## Assignment
The entries below should be transcribed exactly, every one of them.

## The data
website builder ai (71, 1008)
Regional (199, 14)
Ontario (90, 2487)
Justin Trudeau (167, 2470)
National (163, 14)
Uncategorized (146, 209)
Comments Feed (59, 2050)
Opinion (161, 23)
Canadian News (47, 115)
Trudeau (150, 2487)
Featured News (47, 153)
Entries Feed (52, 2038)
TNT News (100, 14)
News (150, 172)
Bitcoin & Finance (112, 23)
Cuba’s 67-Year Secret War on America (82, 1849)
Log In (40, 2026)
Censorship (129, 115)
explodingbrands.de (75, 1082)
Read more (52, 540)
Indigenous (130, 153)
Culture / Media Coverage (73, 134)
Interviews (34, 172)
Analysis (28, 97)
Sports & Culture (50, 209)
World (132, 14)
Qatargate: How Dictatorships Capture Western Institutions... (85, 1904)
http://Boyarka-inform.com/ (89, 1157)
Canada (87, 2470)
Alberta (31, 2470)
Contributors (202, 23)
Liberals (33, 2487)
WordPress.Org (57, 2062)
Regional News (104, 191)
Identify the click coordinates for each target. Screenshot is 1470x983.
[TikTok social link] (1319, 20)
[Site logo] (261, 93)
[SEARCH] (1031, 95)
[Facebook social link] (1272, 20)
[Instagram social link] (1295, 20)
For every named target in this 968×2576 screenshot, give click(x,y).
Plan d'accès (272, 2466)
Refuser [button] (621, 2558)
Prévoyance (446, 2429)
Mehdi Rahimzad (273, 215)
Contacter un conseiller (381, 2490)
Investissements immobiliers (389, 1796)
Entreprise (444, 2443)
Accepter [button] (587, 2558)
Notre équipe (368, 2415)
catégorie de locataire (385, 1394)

## Task result
website builder ai (71, 1008)
Regional (199, 14)
Ontario (90, 2487)
Justin Trudeau (167, 2470)
National (163, 14)
Uncategorized (146, 209)
Comments Feed (59, 2050)
Opinion (161, 23)
Canadian News (47, 115)
Trudeau (150, 2487)
Featured News (47, 153)
Entries Feed (52, 2038)
TNT News (100, 14)
News (150, 172)
Bitcoin & Finance (112, 23)
Cuba’s 67-Year Secret War on America (82, 1849)
Log In (40, 2026)
Censorship (129, 115)
explodingbrands.de (75, 1082)
Read more (52, 540)
Indigenous (130, 153)
Culture / Media Coverage (73, 134)
Interviews (34, 172)
Analysis (28, 97)
Sports & Culture (50, 209)
World (132, 14)
Qatargate: How Dictatorships Capture Western Institutions... (85, 1904)
http://Boyarka-inform.com/ (89, 1157)
Canada (87, 2470)
Alberta (31, 2470)
Contributors (202, 23)
Liberals (33, 2487)
WordPress.Org (57, 2062)
Regional News (104, 191)
Identify the click coordinates for each target. Screenshot is 1470x983.
[TikTok social link] (1319, 20)
[Site logo] (261, 93)
[SEARCH] (1031, 95)
[Facebook social link] (1272, 20)
[Instagram social link] (1295, 20)
For every named target in this 968×2576 screenshot, give click(x,y).
Plan d'accès (272, 2466)
Refuser [button] (621, 2558)
Prévoyance (446, 2429)
Mehdi Rahimzad (273, 215)
Contacter un conseiller (381, 2490)
Investissements immobiliers (389, 1796)
Entreprise (444, 2443)
Accepter [button] (587, 2558)
Notre équipe (368, 2415)
catégorie de locataire (385, 1394)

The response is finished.